Congressional Fellowships Available for PhD Scientists Are you fascinated by the ongoing drama of Tuesday's election? During the campaign, did you like what you heard on the future of the nation's science and technology policy? Do you wish you had heard more? For those scientists who want to make a personal contribution to the policy of the nation, the AIP and APS Congressional Science Fellowships enable you to spend a year as a legislative assistant, contributing scientific expertise to a Member of Congress or a congressional committee.
For PhD physicists who want to apply their knowledge and skills beyond the lab bench, who believe there is a need for technical advice and analysis in the conduct of national policy, this is an opportunity to make a difference. The American Institute of Physics and the American Physical Society are now seeking applicants for their 2001-2002 Congressional Science Fellowship selections.
The federal government funds about 30 percent of the nation's R&D,and almost 60 percent of basic research. Lawmakers rarely have scientific backgrounds, yet they write funding bills and establish national policy on many issues which affect science and technology, or are affected by it. Members of Congress often rely on their staffs for technical know-how. Through the Congressional Science Fellowships, AIP and APS seek to perform a public service by helping provide this much-needed expertise. "Staff make lots of key decisions [and] wield a lot of influence behind the scenes," says former APS Fellow Peter Rooney, who worked for Senator Joseph Lieberman (D-CT) -- at latest report, still potentially the nation's next Vice President.
Since 1988, AIP has been one of the 20-30 professional societies which sponsor Fellows annually under a program organized by the American Association for the Advancement of Science. APS has participated in the program since its inception in 1973. Two other AIP Member Societies, the American Geophysical Union and the Optical Society of America, also sponsor Fellows under the AAAS program.
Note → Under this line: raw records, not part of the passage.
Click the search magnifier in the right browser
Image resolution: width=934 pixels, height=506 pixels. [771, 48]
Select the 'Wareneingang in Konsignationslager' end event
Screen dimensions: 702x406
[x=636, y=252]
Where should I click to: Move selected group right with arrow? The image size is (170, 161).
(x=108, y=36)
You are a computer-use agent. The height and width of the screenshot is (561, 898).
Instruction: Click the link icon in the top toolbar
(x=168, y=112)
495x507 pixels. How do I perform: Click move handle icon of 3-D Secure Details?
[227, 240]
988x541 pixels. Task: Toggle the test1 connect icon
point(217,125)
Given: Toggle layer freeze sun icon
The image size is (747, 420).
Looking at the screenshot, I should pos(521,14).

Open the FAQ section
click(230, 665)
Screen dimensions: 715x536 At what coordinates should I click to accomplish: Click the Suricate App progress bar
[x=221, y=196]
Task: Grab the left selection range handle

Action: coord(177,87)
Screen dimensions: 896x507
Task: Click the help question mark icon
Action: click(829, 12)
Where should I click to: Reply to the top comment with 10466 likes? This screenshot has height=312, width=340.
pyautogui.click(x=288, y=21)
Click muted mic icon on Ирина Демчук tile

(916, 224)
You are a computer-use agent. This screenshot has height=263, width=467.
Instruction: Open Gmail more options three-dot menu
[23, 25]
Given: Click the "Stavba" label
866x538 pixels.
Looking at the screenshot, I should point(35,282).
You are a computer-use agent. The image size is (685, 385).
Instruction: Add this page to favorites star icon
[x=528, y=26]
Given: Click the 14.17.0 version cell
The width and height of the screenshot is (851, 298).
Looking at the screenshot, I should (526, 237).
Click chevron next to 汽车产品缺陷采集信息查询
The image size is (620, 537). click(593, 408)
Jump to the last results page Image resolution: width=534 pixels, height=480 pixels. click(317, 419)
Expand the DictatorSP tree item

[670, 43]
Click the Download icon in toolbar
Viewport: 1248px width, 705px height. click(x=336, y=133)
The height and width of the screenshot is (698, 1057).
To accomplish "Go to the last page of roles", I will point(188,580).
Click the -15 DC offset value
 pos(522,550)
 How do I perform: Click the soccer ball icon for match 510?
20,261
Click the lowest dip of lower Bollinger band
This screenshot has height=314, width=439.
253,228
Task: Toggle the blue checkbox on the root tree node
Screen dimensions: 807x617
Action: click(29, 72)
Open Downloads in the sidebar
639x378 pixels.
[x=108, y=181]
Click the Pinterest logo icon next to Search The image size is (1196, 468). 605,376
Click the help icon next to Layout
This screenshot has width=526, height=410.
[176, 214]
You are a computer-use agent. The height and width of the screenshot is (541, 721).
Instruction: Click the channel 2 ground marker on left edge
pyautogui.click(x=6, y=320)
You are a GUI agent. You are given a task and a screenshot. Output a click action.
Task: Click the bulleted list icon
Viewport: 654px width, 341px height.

Readers interested in applying to the AIP and APS Fellowships should have a PhD in physics or a closely related field. In exceptional cases, the PhD requirement may be waived for candidates with compensating research experience. While a Fellow must have the scientific qualifications to be a credible representative of the science community on Capitol Hill, he or she should also have demonstrated an interest in broader societal concerns, and the application of science to their solutions. Applicants must be U.S. citizens, APS members for the APS Fellowship, and members of one or more of the ten AIP Member Societies for the AIP Fellowship. If the membership requirements are met, one application suffices for both the AIP and APS programs.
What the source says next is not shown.